Colin Starkey suggests the optically guided tram bus system as used in the Chinese city Zhuzhou instead of trams
This is not a new idea and was installed in France in since 2001 in Rouen and Nimes.
It has a number of disadvantages compared to steel wheeled trams. As is becoming increasingly realised that rubber tyre and road dust are potentially worse than diesel fumes, as they comprise minute carcinogenic particles.
Having rubber wheels the road friction and hence energy consumption is at least twice that of a steel wheeled vehicle.
There are issues with the guidance system when it is foggy, snow or very heavy rain.
Rubber wheeled buses inflict great damage on existing roads ( more so than does a tram ) and in particularly because the tram bus always takes the same route rutting and potholing soon become a problem making the ride uncomfortable compared to a steel while tram.
Perhaps this is why over 25 new tram systems have been installed in France, and only two of these optically guided bus systems. I travel with my family frequently in France and can assure your readers that the new trams are very popular, well used and have made their cities thriving and pleasant. You can’t say that for our buses!
Tram bus is a cheap alternative which does not have the allure and glamour of a tram, which has the overwhelming advantage of being able to attract car drivers, who have never found a bus to be acceptable. Croydon tram system for example has 25% of its passengers leaving a car at home, and has thus significantly cut congestion and made the centre a pleasant place.
It is worth noting that none of the existing UK guided busways have been a success, many being called white elephants for a variety of reasons. However wherever a tram has been installed, not only has the city actually cut congestion, but there is always a clamour for extension – note Edinburgh is being extended despite initial difficulties, and likewise Nottingham.
“Trackless trams” as described by Colin Starkey (Chronicle – 29 March) don’t work.
In France, the system in Caen is being replaced by a conventional steel-wheel tramway and the one in Nancy will follow suit in 2021. A different type of rubber-tyred tramway in Clermont-Ferrand has faced a variety of problems with accidents and the need to constantly resurface the roadway. In another French city, Rouen, attempts at guidance of buses by cameras following painted lines on the road surface have been limited to “docking” at stops, while other means of electronic or magnetic guidance have failed to achieve safety certification in both France and The Netherlands.
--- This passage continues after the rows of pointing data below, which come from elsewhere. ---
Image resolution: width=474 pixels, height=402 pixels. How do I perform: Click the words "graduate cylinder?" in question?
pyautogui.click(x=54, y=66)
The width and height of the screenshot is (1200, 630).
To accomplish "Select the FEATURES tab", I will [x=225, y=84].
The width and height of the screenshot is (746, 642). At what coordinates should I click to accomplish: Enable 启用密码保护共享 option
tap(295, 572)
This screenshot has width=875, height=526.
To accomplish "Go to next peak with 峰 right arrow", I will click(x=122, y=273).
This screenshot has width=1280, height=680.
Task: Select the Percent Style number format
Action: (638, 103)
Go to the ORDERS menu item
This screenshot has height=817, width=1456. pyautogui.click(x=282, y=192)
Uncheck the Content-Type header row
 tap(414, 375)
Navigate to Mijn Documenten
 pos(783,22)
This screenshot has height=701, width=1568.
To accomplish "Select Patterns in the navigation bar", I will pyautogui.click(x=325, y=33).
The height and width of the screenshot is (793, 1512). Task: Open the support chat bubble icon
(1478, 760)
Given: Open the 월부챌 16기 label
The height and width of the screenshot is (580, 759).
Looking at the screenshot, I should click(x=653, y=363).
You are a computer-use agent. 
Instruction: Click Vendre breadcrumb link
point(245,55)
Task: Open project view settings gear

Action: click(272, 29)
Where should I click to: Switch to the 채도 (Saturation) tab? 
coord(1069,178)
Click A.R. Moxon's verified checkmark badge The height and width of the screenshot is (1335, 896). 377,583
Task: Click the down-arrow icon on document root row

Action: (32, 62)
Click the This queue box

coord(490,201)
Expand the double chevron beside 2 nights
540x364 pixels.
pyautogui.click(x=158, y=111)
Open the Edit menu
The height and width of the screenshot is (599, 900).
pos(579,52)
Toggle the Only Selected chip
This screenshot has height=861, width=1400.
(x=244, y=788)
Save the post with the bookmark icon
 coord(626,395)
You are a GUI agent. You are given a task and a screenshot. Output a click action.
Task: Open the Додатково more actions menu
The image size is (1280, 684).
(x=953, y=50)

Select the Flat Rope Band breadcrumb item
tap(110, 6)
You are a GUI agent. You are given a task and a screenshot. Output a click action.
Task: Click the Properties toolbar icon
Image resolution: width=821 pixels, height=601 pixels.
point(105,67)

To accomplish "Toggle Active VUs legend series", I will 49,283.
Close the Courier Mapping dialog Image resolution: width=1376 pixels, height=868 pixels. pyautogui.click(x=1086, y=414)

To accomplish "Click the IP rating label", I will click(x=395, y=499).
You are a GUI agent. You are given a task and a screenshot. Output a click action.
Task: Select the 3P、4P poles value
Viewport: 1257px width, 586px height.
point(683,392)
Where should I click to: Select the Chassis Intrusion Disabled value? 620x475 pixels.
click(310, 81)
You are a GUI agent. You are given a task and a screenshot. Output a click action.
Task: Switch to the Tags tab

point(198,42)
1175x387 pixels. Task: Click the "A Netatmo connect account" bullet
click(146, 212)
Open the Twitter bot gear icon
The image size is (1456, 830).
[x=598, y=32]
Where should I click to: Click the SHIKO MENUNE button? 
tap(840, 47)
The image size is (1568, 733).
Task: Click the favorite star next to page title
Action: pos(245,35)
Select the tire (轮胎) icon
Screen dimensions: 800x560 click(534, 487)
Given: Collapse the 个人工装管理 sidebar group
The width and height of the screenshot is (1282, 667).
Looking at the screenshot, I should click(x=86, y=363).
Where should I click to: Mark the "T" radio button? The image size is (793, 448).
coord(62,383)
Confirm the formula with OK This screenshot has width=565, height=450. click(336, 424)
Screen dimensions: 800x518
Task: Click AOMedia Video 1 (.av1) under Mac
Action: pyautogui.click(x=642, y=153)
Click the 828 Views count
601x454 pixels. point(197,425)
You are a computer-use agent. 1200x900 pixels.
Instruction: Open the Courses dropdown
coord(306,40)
The operation in Zuzhou (China) has yet to prove sustainable and has been introduced to an environment markedly different to Europe. It is unlikely that the proposals for an “autonomous metro” in Cambridge would achieve compliance with UK legislation and the huge costs of the tunnel section proposed for this system are unlikely to be funded.
Conventional electric tramways are fully proven and have the considerable advantage of creating zero emissions at the point of use whereas the alternatives described above all involve the most dangerous “Oslo Effect” pollution through wear of tyres, road surfaces and braking equipment.
For both Bath and Cambridge the best form of public transport for the cities’ busiest corridors is a modern tramway.
|Sat, 13 Apr, 15:36 (2 days ago)|
The Paris ones are not optical. They T5 & T6 ( Translohr “trams” now owned by Alstom ) and the one in Caen being replaced run on pneumatic tyres with a central sloted guide rail.
The ones in Paris seem to be performing better than the one in Caen (early model).
It was a little cheaper in capital cost but not much and the running cost is more, the reasonfor their use is probably political.
|Sun, 14 Apr, 19:10 (1 day ago)|
You’re right, John
Alstom has now ceased “Translohr” production so the future for that system looks bleak. In principle, Translohr’s technology was superior to Bombardier’s (GLT/TVR as in Caen & Nancy) but both are substantially inferior to a conventional tramway, and have proven more costly! Both were “political” – including the takeover of Translohr by Alstom and the clear government “persuasion” of RATP to install the system on T5 and T6.